API’s July 2010 issue features an article detailing the basics of investing in childcare centres.Investors who want more details about how financing and leases work in the childcare sector can find them below, in this continuation of the magazine article...
Is finance difficult?
Acquiring finance to buy childcare centres has become more difficult over the past couple of years, as with most property investments. However, Wall and Byrne both say things are starting to improve.
Last year, finance was “decidedly difficult”, Byrne says, but he notes he’s been approached by a couple of banks recently looking to get re-involved in lending to childcare investors and operators.
“They want to be involved, but obviously they’re looking a lot more carefully these days given the exposure they’ve had to these variables.”
Wall says banks are again starting to scream for business in the childcare sector, because they know it’s provided good long-term returns.
Typical loan-to-value ratios (LVR) for childcare purchases are bouncing around from month-to-month, Wall says, and it pays to shop around and not accept the first deal being offered.
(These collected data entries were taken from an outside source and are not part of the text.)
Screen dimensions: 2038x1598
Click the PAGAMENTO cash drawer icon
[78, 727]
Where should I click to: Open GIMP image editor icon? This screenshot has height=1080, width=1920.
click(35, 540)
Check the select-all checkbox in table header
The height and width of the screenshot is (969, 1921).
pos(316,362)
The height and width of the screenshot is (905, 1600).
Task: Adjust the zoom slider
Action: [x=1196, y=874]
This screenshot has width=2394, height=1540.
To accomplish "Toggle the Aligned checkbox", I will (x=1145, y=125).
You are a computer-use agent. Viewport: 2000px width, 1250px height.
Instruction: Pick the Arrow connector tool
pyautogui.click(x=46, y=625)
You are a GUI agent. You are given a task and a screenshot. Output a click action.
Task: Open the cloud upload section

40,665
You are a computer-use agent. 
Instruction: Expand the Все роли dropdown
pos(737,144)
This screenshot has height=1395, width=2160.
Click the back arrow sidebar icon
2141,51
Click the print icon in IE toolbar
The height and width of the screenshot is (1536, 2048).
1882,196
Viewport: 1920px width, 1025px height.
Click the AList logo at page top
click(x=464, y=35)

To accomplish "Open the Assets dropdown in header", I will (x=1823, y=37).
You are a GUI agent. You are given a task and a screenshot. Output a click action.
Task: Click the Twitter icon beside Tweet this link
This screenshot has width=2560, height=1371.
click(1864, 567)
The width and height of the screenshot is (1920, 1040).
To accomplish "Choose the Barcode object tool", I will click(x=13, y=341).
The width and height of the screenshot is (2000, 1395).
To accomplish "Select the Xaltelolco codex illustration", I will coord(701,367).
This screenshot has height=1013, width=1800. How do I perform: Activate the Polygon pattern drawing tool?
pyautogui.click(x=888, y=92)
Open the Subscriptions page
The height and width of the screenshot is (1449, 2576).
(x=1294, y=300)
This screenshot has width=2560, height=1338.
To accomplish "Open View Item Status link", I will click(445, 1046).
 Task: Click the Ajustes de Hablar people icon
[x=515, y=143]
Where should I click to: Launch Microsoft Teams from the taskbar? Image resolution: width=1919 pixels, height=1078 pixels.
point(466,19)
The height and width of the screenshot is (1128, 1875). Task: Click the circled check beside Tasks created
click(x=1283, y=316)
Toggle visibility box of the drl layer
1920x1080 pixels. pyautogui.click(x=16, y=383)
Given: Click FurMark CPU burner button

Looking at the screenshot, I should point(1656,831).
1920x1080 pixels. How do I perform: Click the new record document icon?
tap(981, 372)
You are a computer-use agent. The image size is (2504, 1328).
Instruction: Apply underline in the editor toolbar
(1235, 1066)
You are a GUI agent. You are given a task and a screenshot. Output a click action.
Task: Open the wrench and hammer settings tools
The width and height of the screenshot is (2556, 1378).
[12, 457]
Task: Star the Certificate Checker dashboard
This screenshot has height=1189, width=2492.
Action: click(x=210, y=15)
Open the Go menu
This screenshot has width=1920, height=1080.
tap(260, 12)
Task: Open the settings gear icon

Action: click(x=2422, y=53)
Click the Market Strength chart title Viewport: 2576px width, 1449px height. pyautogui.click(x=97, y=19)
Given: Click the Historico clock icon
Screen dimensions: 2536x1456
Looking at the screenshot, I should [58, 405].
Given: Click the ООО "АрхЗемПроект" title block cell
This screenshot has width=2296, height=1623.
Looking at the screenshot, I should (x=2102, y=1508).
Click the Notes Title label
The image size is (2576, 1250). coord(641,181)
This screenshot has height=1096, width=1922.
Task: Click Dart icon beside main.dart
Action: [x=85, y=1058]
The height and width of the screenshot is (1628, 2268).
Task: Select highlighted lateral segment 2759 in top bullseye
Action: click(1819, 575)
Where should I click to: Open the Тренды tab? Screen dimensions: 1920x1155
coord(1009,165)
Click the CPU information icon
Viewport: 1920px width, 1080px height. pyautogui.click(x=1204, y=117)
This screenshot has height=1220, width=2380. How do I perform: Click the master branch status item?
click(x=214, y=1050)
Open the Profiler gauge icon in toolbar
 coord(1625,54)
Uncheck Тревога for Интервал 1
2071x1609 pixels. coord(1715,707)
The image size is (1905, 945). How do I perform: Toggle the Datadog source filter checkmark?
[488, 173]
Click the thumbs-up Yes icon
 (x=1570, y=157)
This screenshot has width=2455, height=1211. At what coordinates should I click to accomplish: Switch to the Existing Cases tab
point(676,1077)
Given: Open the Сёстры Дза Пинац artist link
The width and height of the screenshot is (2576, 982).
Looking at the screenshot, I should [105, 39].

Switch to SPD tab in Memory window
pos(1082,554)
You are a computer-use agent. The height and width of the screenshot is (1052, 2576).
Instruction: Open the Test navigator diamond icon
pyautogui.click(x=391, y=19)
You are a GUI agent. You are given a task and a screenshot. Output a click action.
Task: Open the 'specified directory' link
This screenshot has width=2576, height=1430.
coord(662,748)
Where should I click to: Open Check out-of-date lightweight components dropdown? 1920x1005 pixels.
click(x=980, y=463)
One industry insider said typical maximum LVRs were around the 70 per cent mark for freehold purchases and up to 50 per cent for operators looking to buy childcare businesses, although like all commercial finance a number of variables can affect the maximum lend.
What are the leases like?
Childcare leases are typical of commercial property leases, in that the tenant typically pays the rent plus all outgoings plus GST, Byrne says.
Childcare leases are also long-term propositions. Typical arrangements for a fresh lease would be either a five-year starting lease with three five-year options to renew, or a 10-year starting lease with two five-year options.
Stapleton says it could pay to check what happens under the lease if the business operator loses their licence, and what rights of re-entry the owner has.
Wall says investors should ensure their tenants must pay total outgoings and structural changes up to $20,000, and that the tenant is responsible for painting the property every five to seven years.
“Make sure the rent is increased each year by three to four per cent and there’s a market review every five years,” Wall adds.